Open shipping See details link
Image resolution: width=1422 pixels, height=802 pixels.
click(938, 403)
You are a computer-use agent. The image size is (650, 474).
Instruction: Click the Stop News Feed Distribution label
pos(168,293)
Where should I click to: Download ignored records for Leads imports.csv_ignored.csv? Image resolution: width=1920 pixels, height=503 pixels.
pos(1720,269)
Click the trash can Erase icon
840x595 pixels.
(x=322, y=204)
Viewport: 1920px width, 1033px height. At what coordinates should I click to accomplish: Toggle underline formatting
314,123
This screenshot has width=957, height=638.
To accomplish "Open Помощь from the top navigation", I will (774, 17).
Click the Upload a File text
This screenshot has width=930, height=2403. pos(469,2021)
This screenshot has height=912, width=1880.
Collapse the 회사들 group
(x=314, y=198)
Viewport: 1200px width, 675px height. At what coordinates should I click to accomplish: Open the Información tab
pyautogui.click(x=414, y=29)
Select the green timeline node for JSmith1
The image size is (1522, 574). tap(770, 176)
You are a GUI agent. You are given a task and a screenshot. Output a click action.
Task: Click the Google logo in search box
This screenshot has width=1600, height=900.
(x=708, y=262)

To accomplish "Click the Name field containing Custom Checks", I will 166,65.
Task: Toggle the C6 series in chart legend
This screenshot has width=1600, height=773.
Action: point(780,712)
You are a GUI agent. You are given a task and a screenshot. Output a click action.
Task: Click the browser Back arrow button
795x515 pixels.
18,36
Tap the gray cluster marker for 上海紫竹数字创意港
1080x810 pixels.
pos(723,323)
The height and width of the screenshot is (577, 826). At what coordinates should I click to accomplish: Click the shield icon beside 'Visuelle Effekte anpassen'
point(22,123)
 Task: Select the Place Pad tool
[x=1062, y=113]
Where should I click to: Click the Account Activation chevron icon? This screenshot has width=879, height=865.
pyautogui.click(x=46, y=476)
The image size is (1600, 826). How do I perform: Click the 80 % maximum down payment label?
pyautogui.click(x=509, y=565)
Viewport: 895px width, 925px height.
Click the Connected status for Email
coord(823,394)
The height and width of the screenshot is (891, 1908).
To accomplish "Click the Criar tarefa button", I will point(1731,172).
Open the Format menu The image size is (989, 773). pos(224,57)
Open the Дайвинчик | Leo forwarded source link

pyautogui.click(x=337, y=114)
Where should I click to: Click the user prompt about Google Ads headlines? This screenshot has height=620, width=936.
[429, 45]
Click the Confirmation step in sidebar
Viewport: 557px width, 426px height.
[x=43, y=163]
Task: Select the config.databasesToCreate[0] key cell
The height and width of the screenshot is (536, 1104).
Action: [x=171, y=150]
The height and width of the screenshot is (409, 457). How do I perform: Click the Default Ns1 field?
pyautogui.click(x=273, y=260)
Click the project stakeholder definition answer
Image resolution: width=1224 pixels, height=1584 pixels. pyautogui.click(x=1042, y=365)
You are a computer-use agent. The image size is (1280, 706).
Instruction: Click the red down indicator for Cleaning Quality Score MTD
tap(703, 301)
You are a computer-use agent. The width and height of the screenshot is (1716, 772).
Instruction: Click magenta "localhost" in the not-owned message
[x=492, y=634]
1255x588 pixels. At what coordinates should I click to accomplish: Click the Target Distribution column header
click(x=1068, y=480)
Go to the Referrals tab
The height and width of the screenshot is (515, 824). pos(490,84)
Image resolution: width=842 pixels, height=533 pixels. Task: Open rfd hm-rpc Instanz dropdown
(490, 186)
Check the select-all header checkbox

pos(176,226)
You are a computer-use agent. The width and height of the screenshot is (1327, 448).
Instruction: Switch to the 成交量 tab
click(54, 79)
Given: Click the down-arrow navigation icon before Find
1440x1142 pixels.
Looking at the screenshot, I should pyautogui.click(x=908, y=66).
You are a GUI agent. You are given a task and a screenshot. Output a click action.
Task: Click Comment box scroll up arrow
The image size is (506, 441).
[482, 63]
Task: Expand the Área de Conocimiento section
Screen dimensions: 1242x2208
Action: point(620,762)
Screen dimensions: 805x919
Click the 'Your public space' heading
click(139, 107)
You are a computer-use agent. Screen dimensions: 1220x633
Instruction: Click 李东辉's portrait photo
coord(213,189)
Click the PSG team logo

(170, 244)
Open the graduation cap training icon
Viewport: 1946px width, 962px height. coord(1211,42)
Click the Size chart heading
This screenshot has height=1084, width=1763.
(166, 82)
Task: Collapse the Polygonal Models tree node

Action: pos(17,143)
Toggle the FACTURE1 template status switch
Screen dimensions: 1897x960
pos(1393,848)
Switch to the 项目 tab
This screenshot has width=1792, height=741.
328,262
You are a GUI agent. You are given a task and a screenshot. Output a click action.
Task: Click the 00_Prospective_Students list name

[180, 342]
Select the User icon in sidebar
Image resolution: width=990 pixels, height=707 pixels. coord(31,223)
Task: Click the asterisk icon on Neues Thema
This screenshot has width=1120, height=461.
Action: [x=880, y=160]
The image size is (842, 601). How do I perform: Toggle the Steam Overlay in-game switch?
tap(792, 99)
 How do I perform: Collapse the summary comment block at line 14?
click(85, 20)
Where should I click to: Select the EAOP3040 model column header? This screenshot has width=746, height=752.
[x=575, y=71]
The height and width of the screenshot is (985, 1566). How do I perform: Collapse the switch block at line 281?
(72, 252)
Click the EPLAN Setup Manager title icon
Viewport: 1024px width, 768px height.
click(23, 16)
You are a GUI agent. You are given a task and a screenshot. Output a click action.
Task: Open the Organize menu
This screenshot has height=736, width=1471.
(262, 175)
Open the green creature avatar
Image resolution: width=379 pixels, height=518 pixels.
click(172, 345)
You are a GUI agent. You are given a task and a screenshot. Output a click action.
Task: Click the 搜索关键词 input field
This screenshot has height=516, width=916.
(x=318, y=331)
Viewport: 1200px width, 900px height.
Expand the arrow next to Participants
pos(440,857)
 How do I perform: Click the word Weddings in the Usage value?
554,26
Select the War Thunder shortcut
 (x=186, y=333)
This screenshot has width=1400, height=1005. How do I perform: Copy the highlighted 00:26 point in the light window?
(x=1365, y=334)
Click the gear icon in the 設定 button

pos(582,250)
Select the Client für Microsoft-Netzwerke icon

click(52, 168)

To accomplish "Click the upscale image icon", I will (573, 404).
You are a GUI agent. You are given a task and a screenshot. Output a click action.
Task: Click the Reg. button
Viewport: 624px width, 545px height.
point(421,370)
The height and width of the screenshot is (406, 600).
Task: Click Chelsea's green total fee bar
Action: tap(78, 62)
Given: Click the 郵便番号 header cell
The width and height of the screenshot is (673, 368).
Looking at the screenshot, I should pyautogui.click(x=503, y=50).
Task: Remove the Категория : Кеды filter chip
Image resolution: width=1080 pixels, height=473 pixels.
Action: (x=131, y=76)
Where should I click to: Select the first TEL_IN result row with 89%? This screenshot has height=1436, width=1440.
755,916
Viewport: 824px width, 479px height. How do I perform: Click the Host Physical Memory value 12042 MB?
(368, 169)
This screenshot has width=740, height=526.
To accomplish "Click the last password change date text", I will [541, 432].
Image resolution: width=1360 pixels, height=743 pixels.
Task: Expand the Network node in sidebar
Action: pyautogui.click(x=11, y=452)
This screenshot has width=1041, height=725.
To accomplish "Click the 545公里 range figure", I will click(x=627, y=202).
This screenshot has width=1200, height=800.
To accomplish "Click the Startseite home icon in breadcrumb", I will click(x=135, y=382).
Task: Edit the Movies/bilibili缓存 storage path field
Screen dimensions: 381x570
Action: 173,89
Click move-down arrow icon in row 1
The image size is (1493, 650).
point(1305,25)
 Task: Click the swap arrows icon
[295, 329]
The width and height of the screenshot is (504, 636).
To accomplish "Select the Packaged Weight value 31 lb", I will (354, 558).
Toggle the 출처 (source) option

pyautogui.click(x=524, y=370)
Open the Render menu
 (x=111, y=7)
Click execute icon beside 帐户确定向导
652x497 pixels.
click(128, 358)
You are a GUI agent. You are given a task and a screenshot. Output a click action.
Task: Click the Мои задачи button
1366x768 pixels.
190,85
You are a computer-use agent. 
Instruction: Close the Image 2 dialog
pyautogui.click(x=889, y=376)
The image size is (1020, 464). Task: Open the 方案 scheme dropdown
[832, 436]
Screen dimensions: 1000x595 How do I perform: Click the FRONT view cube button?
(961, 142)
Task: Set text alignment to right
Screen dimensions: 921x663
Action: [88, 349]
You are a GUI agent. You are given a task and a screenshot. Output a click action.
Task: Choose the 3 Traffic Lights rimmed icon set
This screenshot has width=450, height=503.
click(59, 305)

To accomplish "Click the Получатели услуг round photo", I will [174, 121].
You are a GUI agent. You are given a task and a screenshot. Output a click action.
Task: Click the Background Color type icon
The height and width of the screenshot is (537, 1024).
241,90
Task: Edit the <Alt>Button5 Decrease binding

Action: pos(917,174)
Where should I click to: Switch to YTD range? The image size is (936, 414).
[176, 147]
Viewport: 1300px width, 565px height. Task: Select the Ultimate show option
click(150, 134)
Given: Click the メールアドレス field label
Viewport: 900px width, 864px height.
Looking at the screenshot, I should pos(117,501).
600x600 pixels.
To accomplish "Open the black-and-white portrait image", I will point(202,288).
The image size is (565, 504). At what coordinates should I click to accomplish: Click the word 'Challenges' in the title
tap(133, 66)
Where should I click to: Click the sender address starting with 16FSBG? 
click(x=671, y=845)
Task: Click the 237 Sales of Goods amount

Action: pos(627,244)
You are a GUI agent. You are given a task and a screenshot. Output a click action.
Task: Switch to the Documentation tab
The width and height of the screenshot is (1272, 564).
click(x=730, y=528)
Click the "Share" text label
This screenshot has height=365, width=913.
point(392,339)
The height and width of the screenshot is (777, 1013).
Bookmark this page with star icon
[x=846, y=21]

____________

→ TASK PROMPT:
Whenever the word "navigation" occurs in a line above, copy that line.

→ EXERCISE RESPONSE:
To accomplish "Open Помощь from the top navigation", I will (774, 17).
Given: Click the down-arrow navigation icon before Find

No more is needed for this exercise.